Rachel Scott, Strip for me, 2007

Rachel Scott, Strip for me, 2007

Fauvette Loureiro Memorial Artists Travel Scholarship Finalist Exhibition

Dates: 10 October - 3 November

Opening: Tuesday 9 October, 6-8pm

Artist: Alex Gawronski, Paul Ogier, Rachel Scott, Bronwyn Thompson and Mimi Tong.

The annual finalist exhibition of the Fauvette Loureiro Memorial Artists Travel Scholarship.

The annual Fauvette Loureiro Memorial Artists Travel Scholarship supports the artistic practice of recent SCA alumni with the exhibition celebrating the work of the top five finalists. The 2007 finalists included Alex Gawronski, Paul Ogier, Rachel Scott, Bronwyn Thompson and Mimi Tong.

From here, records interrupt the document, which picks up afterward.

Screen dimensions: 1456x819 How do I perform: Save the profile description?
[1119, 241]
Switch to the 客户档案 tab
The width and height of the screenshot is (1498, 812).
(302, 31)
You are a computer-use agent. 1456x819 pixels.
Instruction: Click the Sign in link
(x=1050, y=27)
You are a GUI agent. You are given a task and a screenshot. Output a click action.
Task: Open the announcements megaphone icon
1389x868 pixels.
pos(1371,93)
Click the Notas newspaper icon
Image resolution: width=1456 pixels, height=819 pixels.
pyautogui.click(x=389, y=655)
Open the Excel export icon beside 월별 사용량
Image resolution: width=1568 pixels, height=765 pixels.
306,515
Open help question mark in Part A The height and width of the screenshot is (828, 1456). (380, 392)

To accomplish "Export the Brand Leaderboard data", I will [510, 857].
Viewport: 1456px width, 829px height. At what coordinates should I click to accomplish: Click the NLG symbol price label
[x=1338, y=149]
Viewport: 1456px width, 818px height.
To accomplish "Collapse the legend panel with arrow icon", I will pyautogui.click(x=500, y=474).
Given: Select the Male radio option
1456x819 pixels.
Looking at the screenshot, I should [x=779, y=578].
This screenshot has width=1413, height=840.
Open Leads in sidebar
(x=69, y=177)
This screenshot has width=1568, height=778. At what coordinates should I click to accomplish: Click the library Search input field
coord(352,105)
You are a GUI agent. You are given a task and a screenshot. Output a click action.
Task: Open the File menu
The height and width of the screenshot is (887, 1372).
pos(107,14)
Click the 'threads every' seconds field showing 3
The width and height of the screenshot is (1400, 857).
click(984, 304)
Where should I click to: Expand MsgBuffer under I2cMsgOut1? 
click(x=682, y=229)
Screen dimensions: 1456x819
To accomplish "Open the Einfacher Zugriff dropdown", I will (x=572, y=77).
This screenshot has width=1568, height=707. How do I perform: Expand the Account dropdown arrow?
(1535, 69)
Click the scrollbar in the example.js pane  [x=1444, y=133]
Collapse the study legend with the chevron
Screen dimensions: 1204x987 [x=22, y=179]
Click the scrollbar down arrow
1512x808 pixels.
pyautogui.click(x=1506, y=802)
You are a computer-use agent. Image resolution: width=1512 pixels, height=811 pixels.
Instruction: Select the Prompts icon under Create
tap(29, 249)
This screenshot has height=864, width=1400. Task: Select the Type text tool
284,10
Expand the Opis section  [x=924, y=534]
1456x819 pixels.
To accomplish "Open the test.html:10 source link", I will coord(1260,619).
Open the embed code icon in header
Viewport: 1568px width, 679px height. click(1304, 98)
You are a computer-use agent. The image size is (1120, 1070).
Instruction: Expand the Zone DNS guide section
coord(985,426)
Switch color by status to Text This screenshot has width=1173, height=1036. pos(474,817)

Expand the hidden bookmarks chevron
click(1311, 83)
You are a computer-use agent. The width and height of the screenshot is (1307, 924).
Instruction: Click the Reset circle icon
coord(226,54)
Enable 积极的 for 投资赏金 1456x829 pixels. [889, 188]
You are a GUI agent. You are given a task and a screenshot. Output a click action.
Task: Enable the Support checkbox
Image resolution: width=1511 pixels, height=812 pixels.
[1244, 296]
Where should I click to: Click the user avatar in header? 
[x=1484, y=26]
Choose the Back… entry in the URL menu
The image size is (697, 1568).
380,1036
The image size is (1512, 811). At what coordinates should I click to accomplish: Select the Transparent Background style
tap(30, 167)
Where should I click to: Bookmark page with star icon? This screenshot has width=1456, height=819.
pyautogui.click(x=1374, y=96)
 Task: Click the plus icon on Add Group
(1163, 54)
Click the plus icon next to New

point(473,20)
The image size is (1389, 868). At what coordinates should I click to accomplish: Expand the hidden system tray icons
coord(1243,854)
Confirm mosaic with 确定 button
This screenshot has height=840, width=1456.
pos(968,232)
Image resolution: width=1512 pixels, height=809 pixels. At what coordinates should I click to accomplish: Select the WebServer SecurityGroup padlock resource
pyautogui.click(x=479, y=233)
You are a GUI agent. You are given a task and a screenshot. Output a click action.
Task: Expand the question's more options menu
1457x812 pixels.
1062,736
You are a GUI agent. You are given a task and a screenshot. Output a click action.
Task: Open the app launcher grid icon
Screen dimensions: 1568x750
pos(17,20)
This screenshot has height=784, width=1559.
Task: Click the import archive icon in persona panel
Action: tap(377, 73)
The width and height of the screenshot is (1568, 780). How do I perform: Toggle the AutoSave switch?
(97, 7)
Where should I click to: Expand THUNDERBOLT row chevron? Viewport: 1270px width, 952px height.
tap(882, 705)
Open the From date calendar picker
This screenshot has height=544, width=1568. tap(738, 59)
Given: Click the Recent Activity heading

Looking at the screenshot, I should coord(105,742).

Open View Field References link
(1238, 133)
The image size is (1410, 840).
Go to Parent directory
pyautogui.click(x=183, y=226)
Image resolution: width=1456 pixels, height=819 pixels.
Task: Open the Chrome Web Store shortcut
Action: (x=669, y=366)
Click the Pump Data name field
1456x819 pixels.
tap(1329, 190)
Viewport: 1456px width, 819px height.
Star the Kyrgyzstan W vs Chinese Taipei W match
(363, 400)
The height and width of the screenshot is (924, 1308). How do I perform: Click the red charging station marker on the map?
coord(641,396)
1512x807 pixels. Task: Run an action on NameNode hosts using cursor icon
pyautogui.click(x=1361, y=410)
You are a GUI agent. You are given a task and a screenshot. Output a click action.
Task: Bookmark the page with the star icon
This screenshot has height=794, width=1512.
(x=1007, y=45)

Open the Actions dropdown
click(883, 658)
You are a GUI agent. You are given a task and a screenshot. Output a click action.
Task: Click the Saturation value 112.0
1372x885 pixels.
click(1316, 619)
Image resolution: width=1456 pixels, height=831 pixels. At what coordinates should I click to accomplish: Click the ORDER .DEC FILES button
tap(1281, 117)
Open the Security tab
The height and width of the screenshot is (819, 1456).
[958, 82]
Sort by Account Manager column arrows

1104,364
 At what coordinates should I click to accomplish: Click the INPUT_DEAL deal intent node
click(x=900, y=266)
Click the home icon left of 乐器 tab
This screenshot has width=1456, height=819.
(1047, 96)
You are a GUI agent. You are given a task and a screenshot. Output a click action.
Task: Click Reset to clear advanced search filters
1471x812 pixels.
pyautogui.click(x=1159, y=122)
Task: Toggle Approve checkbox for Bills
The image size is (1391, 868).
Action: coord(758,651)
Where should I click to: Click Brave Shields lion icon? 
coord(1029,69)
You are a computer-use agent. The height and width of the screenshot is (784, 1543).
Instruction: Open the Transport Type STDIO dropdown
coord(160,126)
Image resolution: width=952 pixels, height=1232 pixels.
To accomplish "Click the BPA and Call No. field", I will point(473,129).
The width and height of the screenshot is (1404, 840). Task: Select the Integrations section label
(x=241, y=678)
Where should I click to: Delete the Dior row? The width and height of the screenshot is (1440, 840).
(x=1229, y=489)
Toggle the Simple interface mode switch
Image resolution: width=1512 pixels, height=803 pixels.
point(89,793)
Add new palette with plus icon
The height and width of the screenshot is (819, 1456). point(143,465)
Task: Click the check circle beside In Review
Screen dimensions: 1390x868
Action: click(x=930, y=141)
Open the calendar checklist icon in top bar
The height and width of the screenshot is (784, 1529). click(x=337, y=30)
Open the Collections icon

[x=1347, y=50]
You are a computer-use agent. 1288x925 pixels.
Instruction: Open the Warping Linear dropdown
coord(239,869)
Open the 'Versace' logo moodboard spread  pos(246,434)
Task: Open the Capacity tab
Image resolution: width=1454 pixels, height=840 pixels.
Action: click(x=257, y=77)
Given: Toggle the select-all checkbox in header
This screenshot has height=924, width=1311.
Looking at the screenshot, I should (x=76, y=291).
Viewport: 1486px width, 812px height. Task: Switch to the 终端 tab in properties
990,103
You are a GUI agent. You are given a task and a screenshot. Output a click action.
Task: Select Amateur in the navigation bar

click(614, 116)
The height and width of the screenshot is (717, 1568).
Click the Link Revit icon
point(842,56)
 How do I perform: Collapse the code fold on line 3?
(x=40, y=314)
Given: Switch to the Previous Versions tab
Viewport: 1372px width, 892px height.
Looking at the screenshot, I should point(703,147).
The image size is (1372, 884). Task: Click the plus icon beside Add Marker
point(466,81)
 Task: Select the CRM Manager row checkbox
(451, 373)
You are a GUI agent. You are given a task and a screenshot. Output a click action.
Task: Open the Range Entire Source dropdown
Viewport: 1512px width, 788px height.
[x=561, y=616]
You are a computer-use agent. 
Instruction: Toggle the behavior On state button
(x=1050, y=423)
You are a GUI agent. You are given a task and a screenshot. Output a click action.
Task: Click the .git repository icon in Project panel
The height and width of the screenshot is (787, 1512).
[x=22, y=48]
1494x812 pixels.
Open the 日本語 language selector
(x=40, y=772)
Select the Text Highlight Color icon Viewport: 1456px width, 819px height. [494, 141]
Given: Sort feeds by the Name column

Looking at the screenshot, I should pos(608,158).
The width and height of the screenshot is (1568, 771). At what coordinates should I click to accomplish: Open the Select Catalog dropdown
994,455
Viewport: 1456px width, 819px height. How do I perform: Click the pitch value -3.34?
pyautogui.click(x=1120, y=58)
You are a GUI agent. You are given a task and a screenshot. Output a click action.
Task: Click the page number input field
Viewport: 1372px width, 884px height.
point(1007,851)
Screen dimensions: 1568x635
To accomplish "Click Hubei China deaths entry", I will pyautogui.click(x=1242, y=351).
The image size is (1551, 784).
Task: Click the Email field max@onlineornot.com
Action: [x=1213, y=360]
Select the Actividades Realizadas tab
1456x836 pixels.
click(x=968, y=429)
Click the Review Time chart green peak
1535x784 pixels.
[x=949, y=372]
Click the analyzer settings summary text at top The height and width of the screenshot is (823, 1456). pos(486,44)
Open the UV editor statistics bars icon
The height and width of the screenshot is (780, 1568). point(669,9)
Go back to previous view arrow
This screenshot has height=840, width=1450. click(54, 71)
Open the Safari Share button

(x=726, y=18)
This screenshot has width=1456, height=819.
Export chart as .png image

The scholarship has been generously provided through a bequest of the late Renee Fauvette Loureiro in memory of her mother Fauvette Loureiro. Funds from the estate have been allocated to the University of Sydney to make possible a traveling scholarship for visual artists. The scholarship is open to SCA alumni and is awarded annually on the basis of a written application and visual assessment of the work in the finalist exhibition and their broader artistic practice.

Rachel Scott was announced the fifth recipient of the FAUVETTE scholarship by Catherine Martin, alumnus and editor of The Sydney Magazine, at the opening of the exhibition on Tuesday 9 October.

Working critically across the expanded fields of painting and video art, Rachel Scott’s practice self-reflexively interrogates the idea of the constructed surface or façade; questioning the shifting location, structures and definition of the artwork within the process of art-making and the artist’s life. Juxtaposing the controlled, mediated gesture of hard-edged geometric abstraction with the improvised, embodied gesture of performance and gestural abstraction, her work explores the multiplicities and paradoxes inherent in the creation of meaning and identity.

By investigating the process of art-making, her painting installations present behind-the-scenes exposés that critique the mythologised image of the heroic artist, whilst reconsidering the roles played by the discarded, overlooked or unacknowledged materials of the painting process.

Her performance videos are invested with ideas of failure, longing, human weakness and self-consciousness. Employing self-deprecating humour and confessional-like candour, these works operate as roughly drawn sketches or diary entries: a direct and unmediated communication subverting the line between public and private. By exposing the banal and personal for the voyeuristic eye of the camera, the work dissolves the distinction between art and life and focuses on the individual’s psychological world; simultaneously perpetuating and critiquing the contemporary compulsion for one’s existence to be expressed and inscribed through the camera lens.

A catalogue documenting the work of the finalists since the inaugural award of the scholarship in 2003 is available for $8.